▶ What you need to do:
Per the discussion below about MDB files and SQL Server, since what year has the poster been doing this work?

This is not as sophisticated as SQL SERVER, but serves the purpose well.
I mentioned writing out successful comitted SQL maintenance statements (those not ROLLED BACK) to a restore log file (can be a MDB file with no indexing, can be a fixed-length or var-length delimited text file).
So a write behind log. You wouldn't log changes unless they had successfully completed. If the system fails between the commit of the actual data to your mdb files and the writing of the log, meaning you could lose successful update/insert/deletes.
Not only that, this does not capture the changes to the data, just the code that was used to change the data.
... With the ability for certain records (SQL STATEMENTS) to be *bypassed and others applied
This is dangerous, as you are saying you could possibly skip transactions that other transactions are dependent on being completed.
This does not ensure the integrity of the database or the data stored in it.
All of this leads to how you would handle transaction processing, multiple updates to multiple tables that must be done as a single atomic unit.
September 23, 2015 at 10:48 am
Sounds like this would take a lot of programming and testing before it could be considered safe and reliable. So much for your earlier comment saying this would require no manhours.
As CIO, I would consider your proposal for using this as company database rejected.
You forget that I have been doing this since 1998 and already have the existing code to tweak/clone.
Only a few things have I not implemented, but for those things, such as SQL Restore Logs, that is not an addition that would take much time.
Coding is only part of the story. Methodology is the other.
I can share the methodology with any Company in an organized fashion, as I have done in bits and pieces here in an unorganized fashion. Any ODBC programmer is going to have much of their own code in place too to tweak and clone from. Basically, it is just a matter of implementing the little logic of accessing multiple MDB files as partial tables, and segregating the data logically between the files that best fits the business needs of any company.
And let me ask you this, does SQL SERVER provide all the front-end application user-interfaces to drive your business? NO, of course not. You're going to have to write program code for that, or purchase more software and train your employees. SQL SERVER is not a turn-key solution for every business or government agency or non-profit.
Although you reject it, many have hired me to do this including.
ZALE Corporation (Retail fine Jewelry)
Amerwood International (Broom/Brush/Mop Wholesale Distribution & Manufacturing)
Metrocall (now USA Mobility) Telecom Service Provider
Control Point Solutions, Telecom Expense Management Industry
Applications:
Retail POS file system security monitoring/reporting
Warehouse inventory systems
Order fulfillment systems (Order confirmation, invoices, purchase orders, warehouse orders)

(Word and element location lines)
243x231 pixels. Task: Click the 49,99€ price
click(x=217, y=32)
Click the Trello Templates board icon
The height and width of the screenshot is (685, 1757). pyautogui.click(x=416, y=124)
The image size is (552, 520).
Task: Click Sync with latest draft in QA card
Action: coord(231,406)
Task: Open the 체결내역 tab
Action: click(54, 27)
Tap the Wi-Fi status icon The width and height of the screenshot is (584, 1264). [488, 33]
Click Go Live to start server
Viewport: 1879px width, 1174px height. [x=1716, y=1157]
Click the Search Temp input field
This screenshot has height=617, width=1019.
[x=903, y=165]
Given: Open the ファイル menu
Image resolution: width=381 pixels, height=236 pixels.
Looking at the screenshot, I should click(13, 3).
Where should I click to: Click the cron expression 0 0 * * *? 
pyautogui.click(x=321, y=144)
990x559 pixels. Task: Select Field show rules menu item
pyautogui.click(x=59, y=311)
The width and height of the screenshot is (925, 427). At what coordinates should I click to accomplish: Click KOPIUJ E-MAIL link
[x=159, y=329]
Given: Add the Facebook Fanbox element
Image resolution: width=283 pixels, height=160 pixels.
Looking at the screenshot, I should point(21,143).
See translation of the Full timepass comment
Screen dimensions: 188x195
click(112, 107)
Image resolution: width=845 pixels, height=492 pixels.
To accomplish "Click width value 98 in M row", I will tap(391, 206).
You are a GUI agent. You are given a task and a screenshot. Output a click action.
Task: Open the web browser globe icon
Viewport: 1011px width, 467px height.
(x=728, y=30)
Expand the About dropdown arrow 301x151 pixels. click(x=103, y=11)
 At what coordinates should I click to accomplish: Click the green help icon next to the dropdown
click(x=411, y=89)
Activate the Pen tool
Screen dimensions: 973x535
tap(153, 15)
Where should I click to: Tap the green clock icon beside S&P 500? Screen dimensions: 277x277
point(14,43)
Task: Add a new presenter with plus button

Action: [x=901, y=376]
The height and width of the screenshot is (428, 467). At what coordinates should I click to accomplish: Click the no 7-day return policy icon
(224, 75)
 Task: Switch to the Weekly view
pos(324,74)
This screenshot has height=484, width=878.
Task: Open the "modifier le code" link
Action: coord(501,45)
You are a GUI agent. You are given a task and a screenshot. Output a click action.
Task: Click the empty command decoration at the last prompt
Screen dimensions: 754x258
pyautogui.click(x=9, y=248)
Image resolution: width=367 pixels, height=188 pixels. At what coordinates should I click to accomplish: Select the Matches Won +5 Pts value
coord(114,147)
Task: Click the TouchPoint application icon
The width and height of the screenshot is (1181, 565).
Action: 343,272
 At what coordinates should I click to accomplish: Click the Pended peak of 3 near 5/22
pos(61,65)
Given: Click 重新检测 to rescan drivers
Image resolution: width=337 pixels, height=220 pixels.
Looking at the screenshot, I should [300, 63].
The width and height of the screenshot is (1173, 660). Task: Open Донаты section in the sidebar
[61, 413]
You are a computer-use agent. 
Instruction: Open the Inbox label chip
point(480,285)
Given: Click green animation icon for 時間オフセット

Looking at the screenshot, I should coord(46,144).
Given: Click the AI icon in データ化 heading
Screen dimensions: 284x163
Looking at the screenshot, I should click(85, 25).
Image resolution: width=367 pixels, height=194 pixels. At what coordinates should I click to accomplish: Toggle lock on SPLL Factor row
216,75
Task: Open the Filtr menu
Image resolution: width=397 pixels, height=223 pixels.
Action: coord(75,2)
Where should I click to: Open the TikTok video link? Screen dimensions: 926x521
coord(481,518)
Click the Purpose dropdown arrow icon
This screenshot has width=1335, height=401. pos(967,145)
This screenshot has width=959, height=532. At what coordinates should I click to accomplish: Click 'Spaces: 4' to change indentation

▶ Output for this task:
Since 1998.